潮風吹くスポーツロード
休日になると一宮町の海辺には車の列ができる。並んだ車両のそばで、サーファーたちがウエットスーツに着替え、次々と波乗りのポイントを目指し、海に入っていく。夏でも冬でもこの光景は変わらない。「一番好きなのは秋のサーフィンかな」。毎週末、車にボードを積み、都内から通っている阿部憲和さん(29)が日焼けした顔をほころばせ、言った。ここは世界大会も開かれる日本有数のサーフスポットだ。トッププロもアマチュアもこぞって足を運ぶ。

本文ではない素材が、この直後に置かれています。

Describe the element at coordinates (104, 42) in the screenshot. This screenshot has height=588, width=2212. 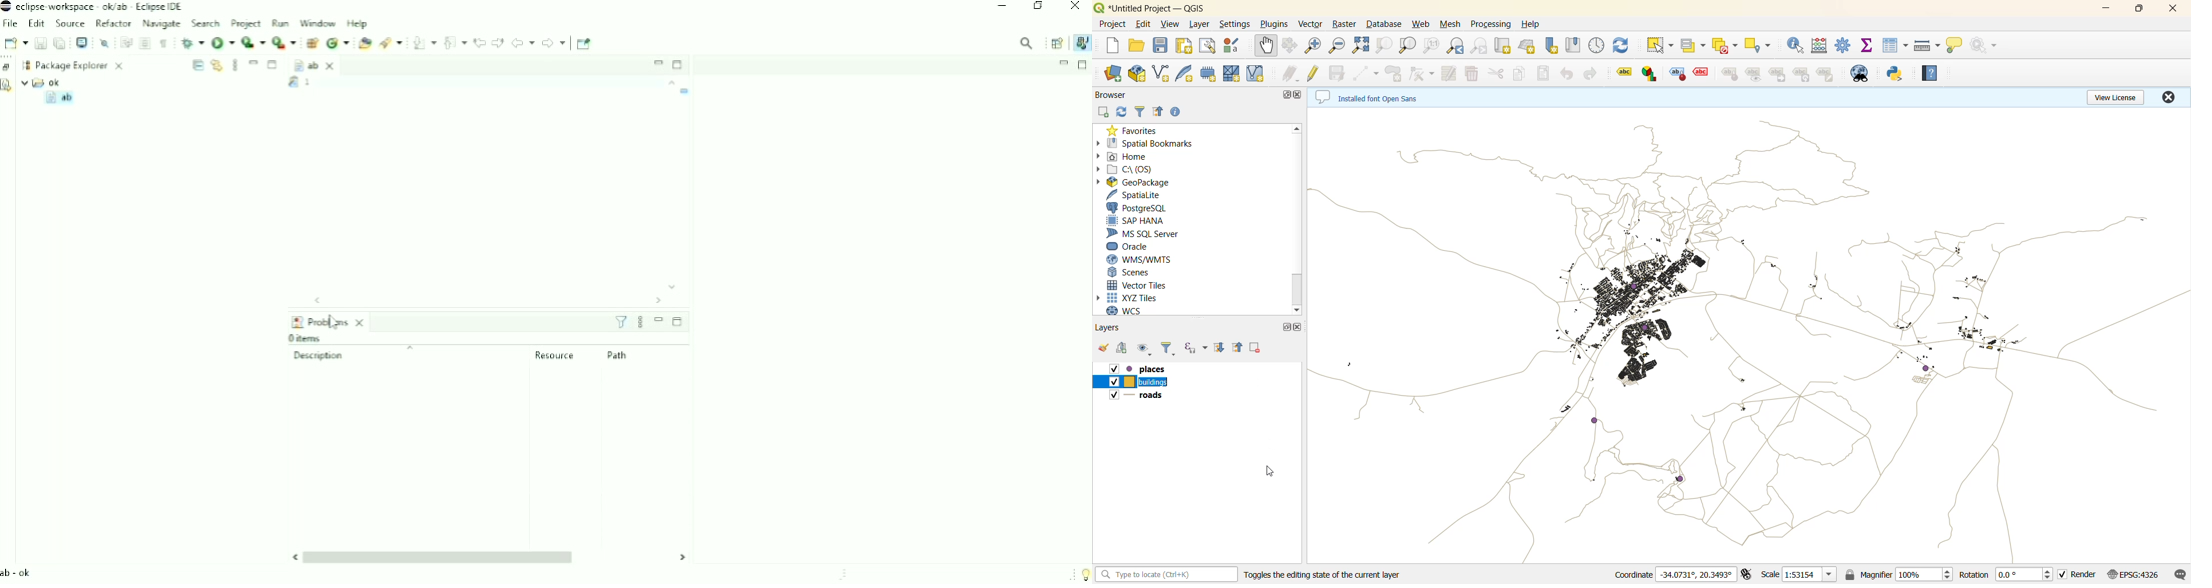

しゃれたレストランやサーフショップが軒を連ねる一宮町付近のビーチライン。「でも、昔は店どころか建物すらなかったんだよ」と笑顔を見せるのは、老舗(しにせ)のサーフショップ「chp」経営の中村一己さん(66)だ。日本でサーフィンの人気が未知数だった30年前に店を開いた。サーファーへの助言など商売だけにとらわれない地道な活動が支持され、今や「chp」はサーファーたちに敬意を抱かれるブランドになった。同町を訪れるサーファーは年間約45万人。年々、増えており、昨年はサーファー専用のアパートまで登場した。中村さんが言う。「プロもアマチュアも、みんなが楽しくサーフィンをしてくれればいいよ」
このあたりの海辺の楽しみは波だけではない。「一の宮乗馬センター」は、馬にまたがって水平線を眺めながらビーチを散歩できるユニークな乗馬施設だ。会員でなくてもフラッと立ち寄って乗せてもらえるところがうれしい。
ビーチラインを南下すると、「麻雀(まーじゃん)博物館」がある。「麻雀は頭の体操として中国では正式な体育種目なんです」とは同館広報の田村栄之さん(66)。来館者が自由に対戦でき、プロの参加もあるという。「見ず知らずの人が交流できる麻雀って素晴らしいでしょ?」と田村さん。館内では、「北京五輪の正式競技に」などと壮大なおしゃべりも交わされていた。
体でも頭脳でもスポーツする。九十九里ビーチラインは世界的なスポーツ・ストリートかもしれない。